DATASET RECORDS
________________________
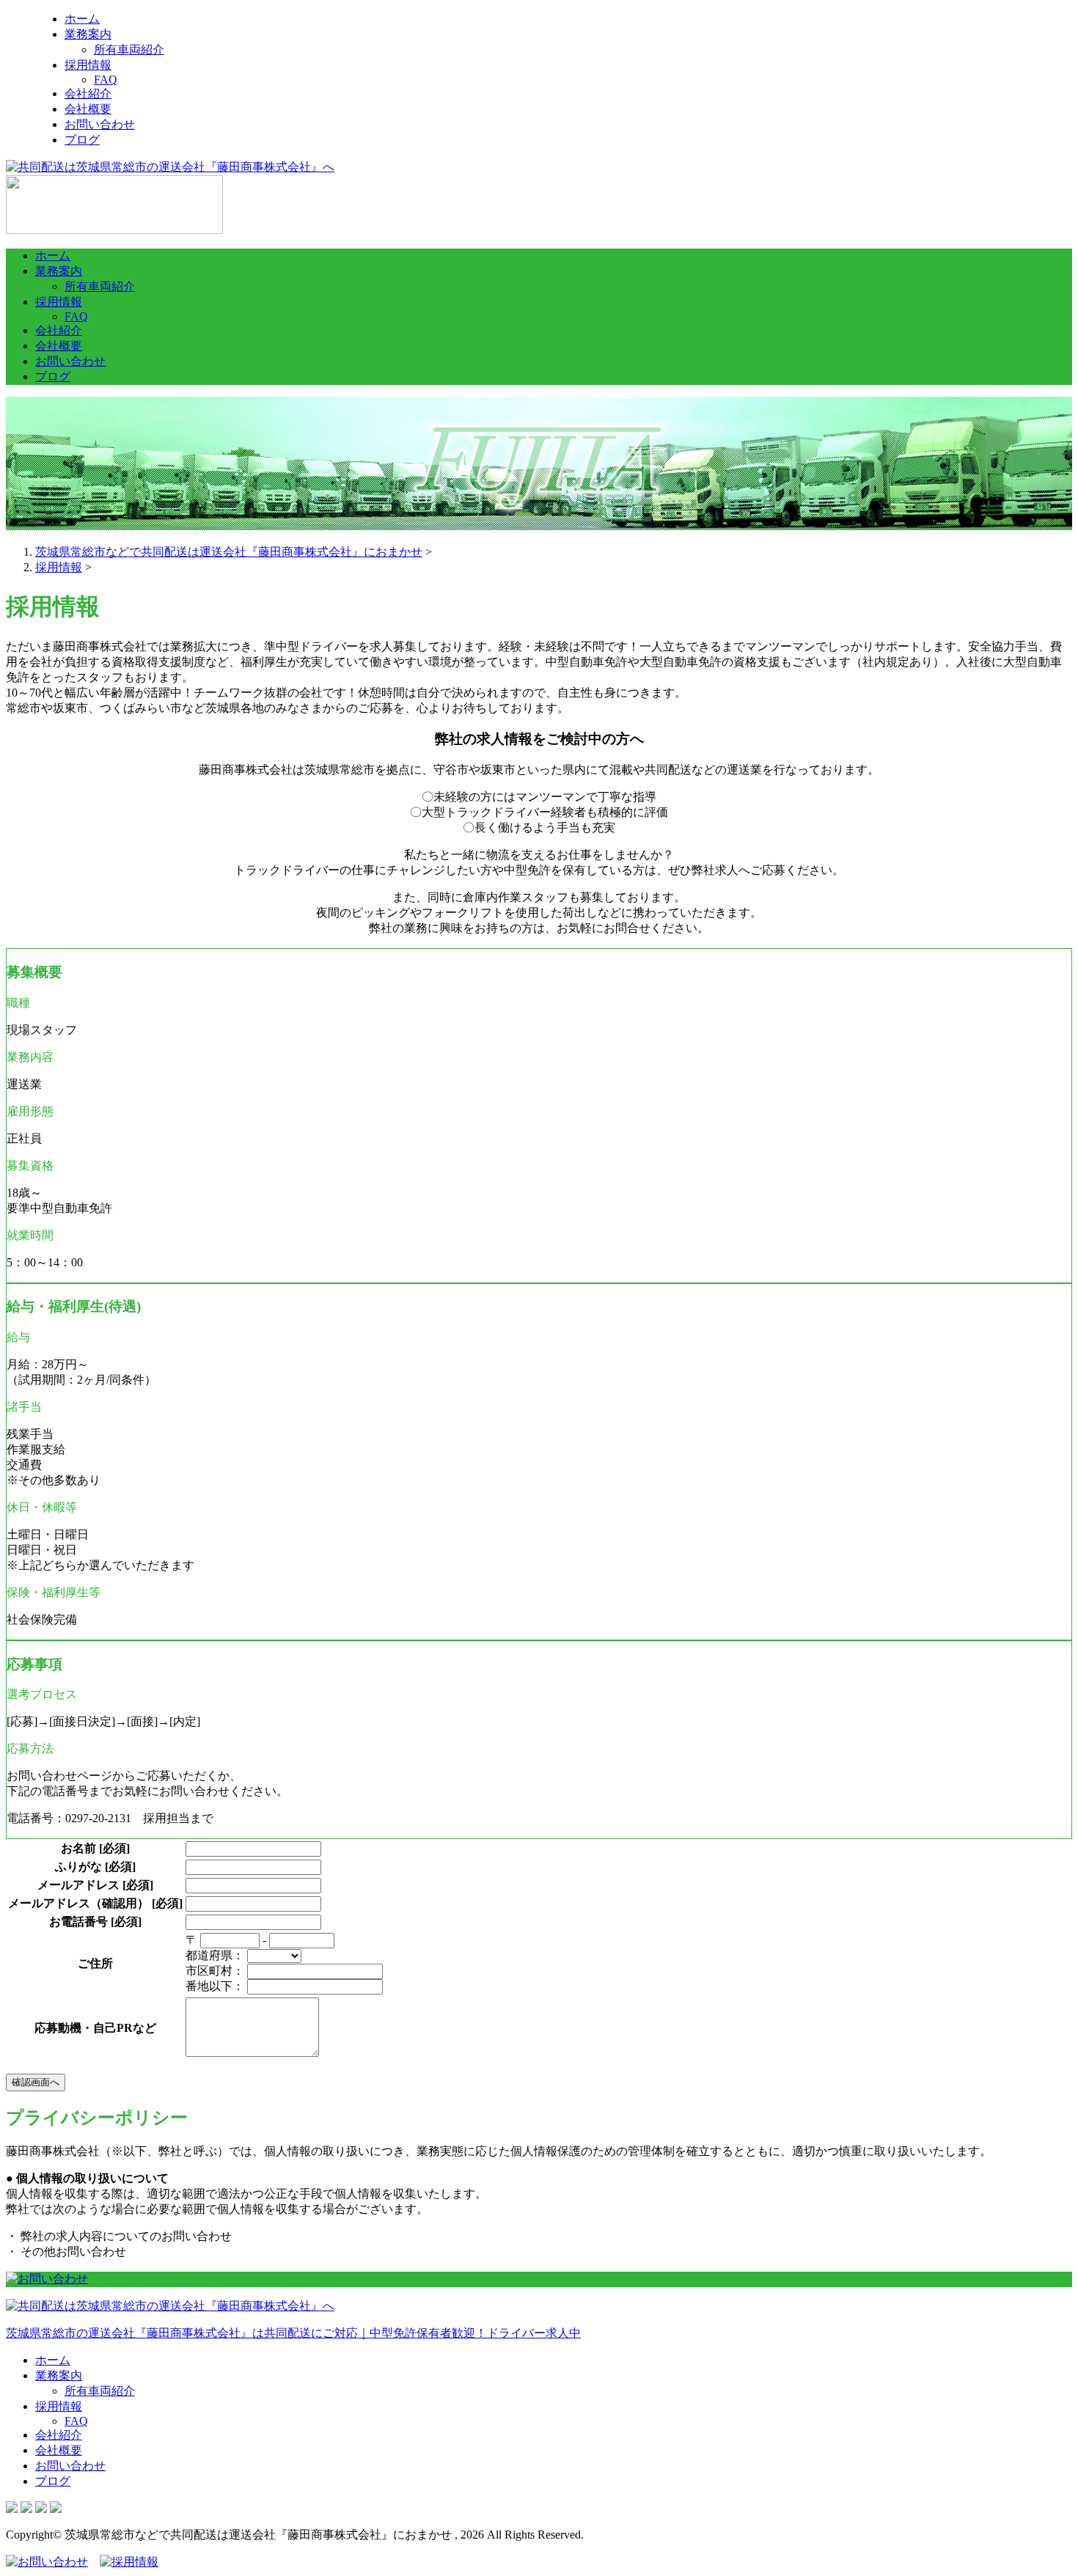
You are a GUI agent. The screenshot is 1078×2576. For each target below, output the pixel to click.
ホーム (82, 18)
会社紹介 (88, 93)
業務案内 (88, 34)
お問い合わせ (100, 124)
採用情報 (88, 65)
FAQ (105, 79)
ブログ (82, 139)
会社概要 (88, 109)
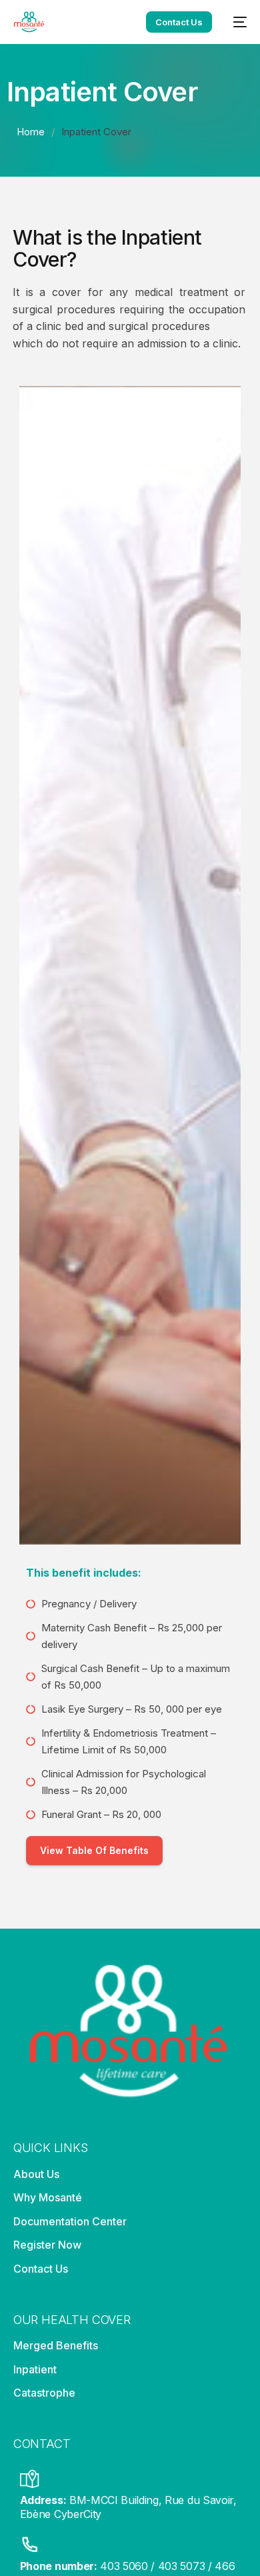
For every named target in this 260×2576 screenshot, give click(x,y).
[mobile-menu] (236, 22)
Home (31, 131)
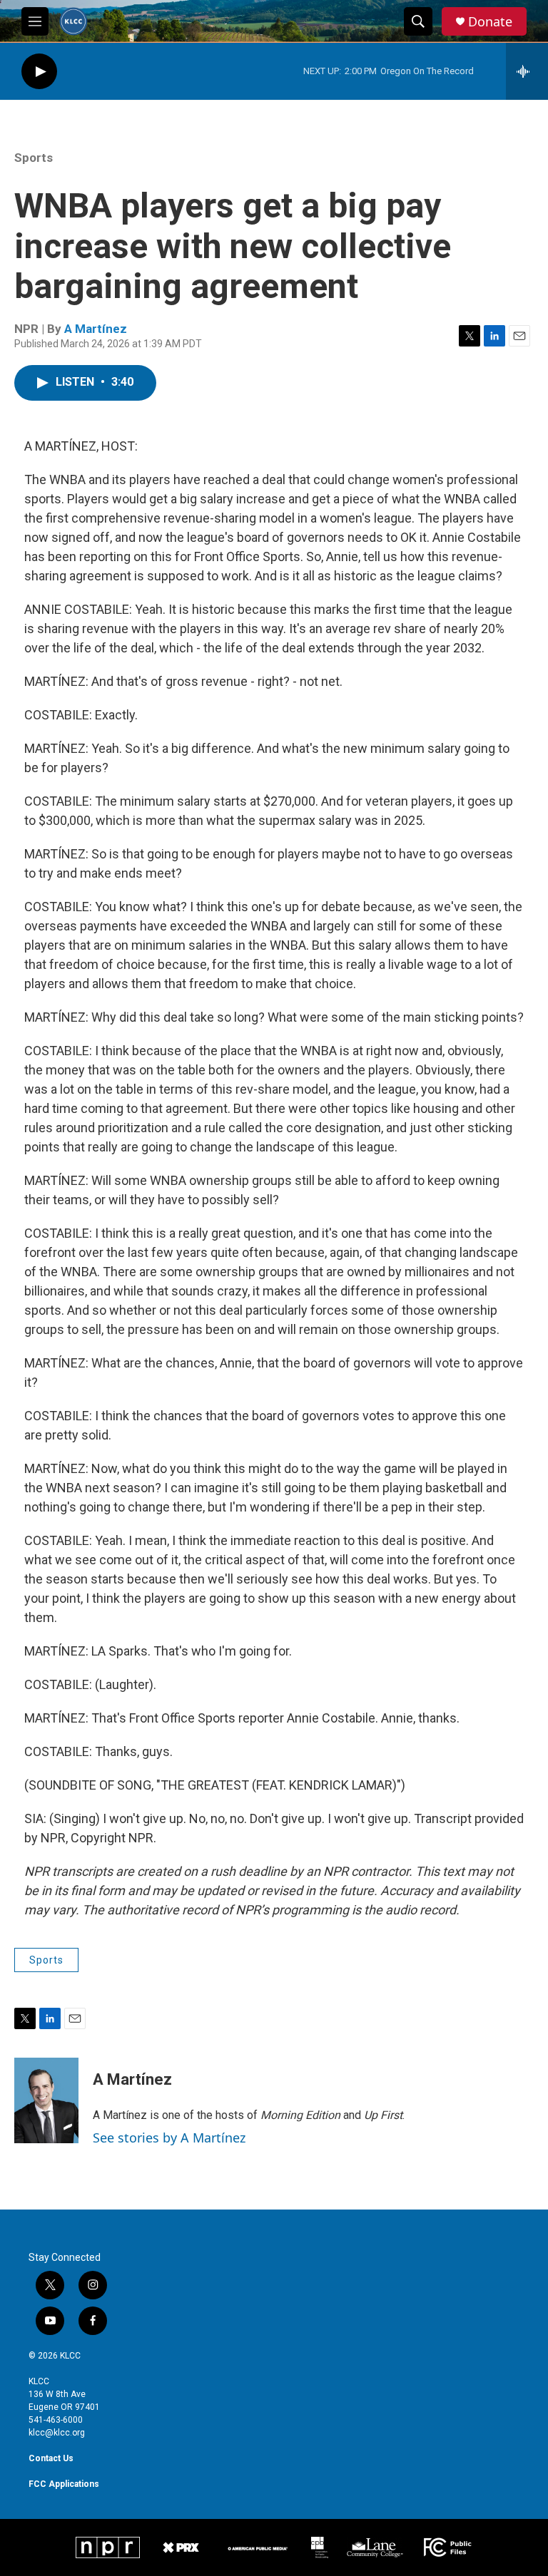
________________________
REQUIRED WORK
The whole listing is to be duplicated verbatim, apart from its images.

YOUR RESPONSE
You are a GUI agent. The screenshot is 1078×2576. For each target below, output the pixel to click.
ホーム (82, 18)
会社紹介 (88, 93)
業務案内 (88, 34)
お問い合わせ (100, 124)
採用情報 (88, 65)
FAQ (105, 79)
ブログ (82, 139)
会社概要 (88, 109)
For every named target in this 260×2576 screenshot, give click(x,y).
[mobile-menu] (236, 22)
Home (31, 131)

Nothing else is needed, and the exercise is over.